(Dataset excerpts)
*** Block opens ***

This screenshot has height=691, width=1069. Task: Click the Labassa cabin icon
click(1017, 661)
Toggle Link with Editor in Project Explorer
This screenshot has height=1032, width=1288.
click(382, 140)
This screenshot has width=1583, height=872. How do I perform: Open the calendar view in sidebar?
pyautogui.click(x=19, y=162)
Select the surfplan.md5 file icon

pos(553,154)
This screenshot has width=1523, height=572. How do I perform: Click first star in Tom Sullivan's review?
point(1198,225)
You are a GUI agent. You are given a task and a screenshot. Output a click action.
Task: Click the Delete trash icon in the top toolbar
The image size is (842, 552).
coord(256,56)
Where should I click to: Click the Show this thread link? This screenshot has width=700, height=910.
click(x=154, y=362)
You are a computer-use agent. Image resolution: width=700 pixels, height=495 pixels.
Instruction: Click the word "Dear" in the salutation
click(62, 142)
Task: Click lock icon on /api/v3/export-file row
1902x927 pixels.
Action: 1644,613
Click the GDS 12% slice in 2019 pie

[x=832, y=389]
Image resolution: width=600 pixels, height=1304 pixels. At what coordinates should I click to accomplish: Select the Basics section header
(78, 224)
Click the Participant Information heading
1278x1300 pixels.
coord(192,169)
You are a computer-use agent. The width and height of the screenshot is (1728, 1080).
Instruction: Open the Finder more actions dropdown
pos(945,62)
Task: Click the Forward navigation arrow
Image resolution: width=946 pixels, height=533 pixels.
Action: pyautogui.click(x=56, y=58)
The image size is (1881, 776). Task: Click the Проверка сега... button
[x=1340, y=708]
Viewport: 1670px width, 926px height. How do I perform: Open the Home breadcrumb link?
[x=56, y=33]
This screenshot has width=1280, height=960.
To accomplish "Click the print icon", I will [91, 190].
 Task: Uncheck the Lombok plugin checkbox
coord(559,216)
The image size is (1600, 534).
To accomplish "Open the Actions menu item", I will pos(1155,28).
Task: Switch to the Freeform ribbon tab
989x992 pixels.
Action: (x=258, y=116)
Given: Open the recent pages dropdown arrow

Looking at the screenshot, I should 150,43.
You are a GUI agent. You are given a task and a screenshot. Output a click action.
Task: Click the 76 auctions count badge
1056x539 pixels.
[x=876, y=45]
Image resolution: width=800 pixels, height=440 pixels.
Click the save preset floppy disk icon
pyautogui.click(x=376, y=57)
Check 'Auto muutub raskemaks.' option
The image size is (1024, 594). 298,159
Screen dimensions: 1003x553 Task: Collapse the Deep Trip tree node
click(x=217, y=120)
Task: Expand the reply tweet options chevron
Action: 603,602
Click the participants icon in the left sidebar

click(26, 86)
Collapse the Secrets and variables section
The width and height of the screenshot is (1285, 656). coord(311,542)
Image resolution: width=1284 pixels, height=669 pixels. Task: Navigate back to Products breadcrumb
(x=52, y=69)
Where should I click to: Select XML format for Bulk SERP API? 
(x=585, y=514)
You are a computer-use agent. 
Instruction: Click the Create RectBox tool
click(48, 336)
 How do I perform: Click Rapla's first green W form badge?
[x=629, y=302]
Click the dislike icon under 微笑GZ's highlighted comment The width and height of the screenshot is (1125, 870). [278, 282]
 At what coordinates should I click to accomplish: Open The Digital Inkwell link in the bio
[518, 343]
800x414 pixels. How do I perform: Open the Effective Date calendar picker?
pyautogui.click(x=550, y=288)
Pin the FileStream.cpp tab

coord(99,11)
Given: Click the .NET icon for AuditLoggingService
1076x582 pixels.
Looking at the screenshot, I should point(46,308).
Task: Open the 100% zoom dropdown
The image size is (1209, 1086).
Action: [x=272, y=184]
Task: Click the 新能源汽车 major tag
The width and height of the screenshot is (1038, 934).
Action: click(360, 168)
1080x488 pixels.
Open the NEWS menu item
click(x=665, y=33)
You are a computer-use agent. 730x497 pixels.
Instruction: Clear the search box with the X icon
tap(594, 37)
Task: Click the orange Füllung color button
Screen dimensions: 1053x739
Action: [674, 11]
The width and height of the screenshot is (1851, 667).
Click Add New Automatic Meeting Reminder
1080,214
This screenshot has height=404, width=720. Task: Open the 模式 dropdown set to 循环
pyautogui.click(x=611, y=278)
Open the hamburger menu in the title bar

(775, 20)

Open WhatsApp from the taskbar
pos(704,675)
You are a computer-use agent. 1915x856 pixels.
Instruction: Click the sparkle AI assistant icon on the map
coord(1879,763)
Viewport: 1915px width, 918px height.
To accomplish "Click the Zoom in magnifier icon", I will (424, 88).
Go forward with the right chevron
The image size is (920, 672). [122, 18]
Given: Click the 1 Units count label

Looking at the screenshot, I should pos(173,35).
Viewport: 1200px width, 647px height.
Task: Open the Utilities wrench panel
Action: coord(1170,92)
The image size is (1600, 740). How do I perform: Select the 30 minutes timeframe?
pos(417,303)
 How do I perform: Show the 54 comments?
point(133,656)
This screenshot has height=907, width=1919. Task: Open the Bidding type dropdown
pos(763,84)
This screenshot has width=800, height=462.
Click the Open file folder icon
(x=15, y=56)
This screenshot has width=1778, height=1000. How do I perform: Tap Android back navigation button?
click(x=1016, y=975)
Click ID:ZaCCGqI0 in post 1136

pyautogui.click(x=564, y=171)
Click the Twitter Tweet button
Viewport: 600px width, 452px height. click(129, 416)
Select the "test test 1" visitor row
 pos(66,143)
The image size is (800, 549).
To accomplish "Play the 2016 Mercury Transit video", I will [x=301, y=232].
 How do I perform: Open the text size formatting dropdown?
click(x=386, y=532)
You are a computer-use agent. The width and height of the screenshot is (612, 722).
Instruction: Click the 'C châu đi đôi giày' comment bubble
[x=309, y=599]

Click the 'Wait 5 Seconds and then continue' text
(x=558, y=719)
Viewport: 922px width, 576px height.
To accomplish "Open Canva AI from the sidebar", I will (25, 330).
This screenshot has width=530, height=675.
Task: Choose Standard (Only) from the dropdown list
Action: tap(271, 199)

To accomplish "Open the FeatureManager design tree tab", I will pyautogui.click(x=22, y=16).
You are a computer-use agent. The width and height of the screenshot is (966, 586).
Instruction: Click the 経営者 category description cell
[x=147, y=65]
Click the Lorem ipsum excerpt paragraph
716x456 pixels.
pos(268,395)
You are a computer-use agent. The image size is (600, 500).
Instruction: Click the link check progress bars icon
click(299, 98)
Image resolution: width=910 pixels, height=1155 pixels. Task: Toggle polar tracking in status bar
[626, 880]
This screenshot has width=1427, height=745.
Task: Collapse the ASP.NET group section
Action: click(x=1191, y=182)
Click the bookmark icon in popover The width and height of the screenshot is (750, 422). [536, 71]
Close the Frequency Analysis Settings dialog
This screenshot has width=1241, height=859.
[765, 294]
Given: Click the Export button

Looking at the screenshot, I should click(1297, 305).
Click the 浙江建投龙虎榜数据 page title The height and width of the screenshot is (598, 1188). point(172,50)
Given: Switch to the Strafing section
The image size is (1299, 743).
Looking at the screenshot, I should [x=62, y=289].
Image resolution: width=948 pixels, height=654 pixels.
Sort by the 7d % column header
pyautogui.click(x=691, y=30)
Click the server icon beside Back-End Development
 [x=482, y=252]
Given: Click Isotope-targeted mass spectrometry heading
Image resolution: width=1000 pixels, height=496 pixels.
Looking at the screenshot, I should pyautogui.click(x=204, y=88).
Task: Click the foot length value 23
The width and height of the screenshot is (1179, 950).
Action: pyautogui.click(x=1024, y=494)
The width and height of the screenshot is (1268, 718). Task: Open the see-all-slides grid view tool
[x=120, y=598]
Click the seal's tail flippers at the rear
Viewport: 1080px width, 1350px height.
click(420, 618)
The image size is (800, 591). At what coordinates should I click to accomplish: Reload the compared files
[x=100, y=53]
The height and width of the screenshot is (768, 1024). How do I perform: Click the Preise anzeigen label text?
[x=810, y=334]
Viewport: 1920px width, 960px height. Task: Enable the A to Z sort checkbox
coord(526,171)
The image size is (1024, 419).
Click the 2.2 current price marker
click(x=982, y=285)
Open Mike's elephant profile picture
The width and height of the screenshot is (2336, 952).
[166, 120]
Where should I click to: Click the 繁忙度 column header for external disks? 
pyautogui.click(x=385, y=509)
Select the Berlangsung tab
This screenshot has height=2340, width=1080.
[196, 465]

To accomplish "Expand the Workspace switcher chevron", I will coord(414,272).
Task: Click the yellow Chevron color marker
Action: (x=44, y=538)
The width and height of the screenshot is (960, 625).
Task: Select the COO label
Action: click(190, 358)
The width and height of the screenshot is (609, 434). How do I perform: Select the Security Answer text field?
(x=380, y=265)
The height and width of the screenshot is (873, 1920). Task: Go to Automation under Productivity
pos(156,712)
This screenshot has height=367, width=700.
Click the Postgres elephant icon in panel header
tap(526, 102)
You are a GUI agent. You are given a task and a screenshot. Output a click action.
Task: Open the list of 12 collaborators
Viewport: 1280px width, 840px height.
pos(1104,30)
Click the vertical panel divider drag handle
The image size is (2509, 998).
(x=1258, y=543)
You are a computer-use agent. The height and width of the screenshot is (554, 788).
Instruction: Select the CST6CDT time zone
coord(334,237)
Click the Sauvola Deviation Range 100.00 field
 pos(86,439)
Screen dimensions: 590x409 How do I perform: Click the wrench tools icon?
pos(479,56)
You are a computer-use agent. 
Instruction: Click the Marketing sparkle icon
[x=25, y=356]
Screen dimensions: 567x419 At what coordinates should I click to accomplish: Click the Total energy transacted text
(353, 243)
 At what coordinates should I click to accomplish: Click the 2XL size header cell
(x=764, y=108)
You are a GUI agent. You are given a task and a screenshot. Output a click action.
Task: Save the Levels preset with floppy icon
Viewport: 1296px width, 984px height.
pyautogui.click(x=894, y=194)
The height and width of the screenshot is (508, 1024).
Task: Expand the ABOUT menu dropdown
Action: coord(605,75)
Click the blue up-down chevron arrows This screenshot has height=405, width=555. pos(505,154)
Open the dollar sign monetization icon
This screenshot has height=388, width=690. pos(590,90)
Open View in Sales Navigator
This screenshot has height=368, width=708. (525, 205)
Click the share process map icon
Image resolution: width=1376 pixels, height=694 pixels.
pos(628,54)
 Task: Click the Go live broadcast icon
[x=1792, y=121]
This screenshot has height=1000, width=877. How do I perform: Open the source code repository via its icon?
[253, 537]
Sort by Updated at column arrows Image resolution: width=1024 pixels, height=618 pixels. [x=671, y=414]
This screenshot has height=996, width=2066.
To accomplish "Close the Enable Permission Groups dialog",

*** Block closes ***

» **Task item**: Show the lines of the entries that include the string "arrows", copying each in full.

» **Solution to this problem**:
Click the blue up-down chevron arrows This screenshot has height=405, width=555. pos(505,154)
Sort by Updated at column arrows Image resolution: width=1024 pixels, height=618 pixels. [x=671, y=414]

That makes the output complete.